- **EXERCISE GOAL**
Without a single alteration, write the listing out again.

- **EXERCISE DATA**
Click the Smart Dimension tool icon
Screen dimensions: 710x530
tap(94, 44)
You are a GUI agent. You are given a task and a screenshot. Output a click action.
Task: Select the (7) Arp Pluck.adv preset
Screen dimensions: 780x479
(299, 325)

- **WRITTEN RESPONSE**
Click the Smart Dimension tool icon
Screen dimensions: 710x530
tap(94, 44)
You are a GUI agent. You are given a task and a screenshot. Output a click action.
Task: Select the (7) Arp Pluck.adv preset
Screen dimensions: 780x479
(299, 325)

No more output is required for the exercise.